Za kolorowo, za mało brutalnie, zbyt... radośnie.
Jak czytam o tym, co z naszymi bohaterami nowa władza robiła po wojnie, to włos się jeży na głowie. Co mamy tutaj? Michał dostał chociaż po gębie ze dwa razy?
Obejrzałabym chętnie wątek z pokazowym procesem któregoś z naszych asów, ale obawiam się, że to zbyt skomplikowane.
To ja nie rozumiem twojego podejścia. Trzeba się czymś zachwycać, tylko dlatego, że pokazuje "ważny dla Polski okres"? Nawet jeśli robi to... nieudolnie?

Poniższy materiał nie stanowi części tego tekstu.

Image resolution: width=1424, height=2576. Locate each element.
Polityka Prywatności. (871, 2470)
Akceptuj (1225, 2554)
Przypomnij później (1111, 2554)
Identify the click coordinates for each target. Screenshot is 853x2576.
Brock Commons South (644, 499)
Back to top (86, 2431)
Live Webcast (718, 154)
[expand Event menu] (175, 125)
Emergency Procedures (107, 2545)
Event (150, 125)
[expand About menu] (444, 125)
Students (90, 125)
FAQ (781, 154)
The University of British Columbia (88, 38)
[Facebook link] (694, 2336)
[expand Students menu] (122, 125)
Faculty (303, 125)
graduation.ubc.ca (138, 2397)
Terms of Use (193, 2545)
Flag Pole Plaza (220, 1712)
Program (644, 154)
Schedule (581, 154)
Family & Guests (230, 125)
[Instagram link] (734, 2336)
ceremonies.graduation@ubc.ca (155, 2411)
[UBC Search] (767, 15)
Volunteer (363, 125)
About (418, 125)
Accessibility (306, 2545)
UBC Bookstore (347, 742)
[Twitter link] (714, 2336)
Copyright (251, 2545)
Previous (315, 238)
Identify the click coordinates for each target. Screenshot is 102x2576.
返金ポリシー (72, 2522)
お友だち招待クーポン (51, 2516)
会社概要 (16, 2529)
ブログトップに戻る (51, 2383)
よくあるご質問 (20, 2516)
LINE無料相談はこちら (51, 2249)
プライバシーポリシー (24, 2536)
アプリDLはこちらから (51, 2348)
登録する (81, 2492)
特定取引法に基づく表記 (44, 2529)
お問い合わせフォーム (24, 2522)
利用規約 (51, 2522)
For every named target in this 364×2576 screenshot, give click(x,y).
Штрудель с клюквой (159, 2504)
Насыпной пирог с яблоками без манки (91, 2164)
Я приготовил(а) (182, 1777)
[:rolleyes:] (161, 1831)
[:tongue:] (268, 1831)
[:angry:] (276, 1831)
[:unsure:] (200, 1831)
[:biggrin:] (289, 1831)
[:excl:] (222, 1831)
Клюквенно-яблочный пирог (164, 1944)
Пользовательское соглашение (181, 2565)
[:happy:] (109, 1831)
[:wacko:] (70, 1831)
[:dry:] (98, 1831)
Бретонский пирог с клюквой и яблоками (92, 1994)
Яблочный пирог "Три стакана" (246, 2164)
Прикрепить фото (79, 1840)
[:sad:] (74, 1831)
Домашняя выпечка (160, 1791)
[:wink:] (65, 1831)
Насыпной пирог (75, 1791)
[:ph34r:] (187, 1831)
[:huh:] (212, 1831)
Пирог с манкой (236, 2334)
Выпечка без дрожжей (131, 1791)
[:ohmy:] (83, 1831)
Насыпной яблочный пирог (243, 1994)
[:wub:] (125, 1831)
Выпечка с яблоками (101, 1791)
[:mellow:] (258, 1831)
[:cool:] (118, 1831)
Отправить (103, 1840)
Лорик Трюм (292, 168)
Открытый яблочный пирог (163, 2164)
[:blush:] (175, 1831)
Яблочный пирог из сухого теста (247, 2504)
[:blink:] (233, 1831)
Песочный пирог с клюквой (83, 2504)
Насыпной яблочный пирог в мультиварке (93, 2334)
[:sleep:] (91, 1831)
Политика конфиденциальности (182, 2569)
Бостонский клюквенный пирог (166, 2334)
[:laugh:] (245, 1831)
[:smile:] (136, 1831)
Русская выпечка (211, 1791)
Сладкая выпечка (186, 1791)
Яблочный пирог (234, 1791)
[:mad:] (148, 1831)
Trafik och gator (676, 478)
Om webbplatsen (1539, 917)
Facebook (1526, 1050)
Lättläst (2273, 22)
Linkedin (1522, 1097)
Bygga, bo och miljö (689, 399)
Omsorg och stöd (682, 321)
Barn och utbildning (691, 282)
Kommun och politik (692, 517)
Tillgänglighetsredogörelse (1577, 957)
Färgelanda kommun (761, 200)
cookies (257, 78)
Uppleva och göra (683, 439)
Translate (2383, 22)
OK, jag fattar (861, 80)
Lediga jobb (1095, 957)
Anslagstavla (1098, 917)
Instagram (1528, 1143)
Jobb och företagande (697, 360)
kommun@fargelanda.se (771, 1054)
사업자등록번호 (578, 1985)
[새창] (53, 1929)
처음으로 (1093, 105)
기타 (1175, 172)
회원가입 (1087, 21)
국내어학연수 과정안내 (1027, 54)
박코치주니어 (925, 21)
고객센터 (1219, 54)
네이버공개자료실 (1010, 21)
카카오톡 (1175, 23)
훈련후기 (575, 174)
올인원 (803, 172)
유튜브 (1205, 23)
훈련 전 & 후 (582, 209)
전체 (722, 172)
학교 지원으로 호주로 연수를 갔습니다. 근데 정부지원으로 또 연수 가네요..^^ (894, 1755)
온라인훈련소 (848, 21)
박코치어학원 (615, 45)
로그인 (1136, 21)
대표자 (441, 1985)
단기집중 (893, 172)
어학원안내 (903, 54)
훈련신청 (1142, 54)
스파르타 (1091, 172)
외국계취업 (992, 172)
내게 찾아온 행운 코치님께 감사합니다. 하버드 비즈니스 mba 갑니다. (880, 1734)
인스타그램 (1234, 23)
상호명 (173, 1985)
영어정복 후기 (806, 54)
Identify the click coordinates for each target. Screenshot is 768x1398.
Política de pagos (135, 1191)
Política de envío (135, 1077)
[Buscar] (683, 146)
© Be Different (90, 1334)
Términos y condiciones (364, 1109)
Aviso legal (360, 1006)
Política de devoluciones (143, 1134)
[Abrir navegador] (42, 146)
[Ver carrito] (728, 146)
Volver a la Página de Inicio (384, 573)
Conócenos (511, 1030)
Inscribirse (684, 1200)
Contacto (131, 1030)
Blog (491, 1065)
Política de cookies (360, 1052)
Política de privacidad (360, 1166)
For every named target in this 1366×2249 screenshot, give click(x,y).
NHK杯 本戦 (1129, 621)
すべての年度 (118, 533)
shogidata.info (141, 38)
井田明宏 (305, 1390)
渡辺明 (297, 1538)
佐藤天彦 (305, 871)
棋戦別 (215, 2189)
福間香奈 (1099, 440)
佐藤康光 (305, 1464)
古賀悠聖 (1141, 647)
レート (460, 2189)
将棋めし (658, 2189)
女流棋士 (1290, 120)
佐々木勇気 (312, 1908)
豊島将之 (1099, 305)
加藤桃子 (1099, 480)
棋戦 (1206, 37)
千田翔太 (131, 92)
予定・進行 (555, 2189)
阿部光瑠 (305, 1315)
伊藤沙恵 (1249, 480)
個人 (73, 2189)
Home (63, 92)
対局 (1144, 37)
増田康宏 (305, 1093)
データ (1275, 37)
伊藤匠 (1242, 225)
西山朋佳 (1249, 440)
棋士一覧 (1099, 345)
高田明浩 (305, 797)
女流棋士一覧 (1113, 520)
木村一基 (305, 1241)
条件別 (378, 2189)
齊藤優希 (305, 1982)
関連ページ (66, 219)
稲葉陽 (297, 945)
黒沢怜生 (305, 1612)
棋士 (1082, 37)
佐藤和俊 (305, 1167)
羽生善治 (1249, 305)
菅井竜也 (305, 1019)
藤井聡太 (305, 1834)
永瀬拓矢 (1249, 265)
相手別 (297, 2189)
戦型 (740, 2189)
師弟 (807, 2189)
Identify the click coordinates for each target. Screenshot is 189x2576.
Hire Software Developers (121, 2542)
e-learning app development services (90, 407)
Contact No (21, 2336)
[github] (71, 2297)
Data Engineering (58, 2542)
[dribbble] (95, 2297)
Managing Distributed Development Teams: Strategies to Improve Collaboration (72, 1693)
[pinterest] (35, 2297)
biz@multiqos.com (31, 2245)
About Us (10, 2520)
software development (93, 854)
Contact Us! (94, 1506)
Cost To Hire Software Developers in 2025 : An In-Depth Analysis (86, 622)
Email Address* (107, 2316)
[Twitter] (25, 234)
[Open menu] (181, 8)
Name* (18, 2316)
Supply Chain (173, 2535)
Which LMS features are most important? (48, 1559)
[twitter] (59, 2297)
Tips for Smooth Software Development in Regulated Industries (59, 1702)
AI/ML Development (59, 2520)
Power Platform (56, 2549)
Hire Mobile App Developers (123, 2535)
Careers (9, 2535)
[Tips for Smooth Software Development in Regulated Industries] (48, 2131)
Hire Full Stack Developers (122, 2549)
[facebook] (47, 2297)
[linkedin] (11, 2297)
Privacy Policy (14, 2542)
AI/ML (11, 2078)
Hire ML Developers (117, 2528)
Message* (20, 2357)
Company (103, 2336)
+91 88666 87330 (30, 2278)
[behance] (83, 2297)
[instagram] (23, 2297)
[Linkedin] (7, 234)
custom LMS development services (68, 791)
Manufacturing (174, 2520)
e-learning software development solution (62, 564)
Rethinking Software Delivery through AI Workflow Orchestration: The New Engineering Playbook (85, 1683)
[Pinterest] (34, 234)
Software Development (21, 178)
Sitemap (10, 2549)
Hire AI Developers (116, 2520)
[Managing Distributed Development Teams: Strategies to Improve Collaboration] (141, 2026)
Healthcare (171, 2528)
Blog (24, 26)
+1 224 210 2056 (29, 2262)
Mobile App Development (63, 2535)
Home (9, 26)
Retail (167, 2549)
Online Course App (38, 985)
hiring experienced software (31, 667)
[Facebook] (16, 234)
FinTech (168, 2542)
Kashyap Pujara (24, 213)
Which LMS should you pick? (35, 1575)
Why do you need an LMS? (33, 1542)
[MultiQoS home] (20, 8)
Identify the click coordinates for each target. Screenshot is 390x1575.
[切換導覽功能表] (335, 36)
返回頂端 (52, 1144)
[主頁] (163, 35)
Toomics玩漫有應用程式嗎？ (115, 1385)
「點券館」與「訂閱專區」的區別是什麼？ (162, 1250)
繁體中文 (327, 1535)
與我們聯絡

To były dopiero pierwsze miesiące po zakończeniu wojny, niedługo miała przyjść pierwsza amnestia i wielu byłych akowców ujawniło się i próbowało zacząć nowe życie. Ich koszmar zaczął się kilka lat później. W serialu pokazali tylko najważniejsze rzeczy - początki aparatu bezpieczeństwa, kontrolę ze strony Sowietów (Zwonariew), to że część akowców nie ujawniła się i została w lesie (Władek etc), władza ludowa ścigała ich jak psy, potrafiła znaleźć haka na każdego (zdrajca w oddziale Władka), aresztowanych akowców sadzano w celach z nazistowskimi zbrodniarzami (Michał-Rainer), dawni żołnierze podziemia nie potrafili się ogarnąć w nowej rzeczywistości (Michał), część nie chciała już dalej walczyć (Janek i Celina)...trochę tego jednak pokazali.
Fakt, w porównaniu z przesłuchiwaniami na Szucha, te na Rakowieckiej wyglądały niemal kulturalnie. Niemal. Władka prawie zatłukli na amen i wrzucili jak śmiecia do kanału, Michała Zwonariew solidnie skopał, Celinie chciał pociąć twarz.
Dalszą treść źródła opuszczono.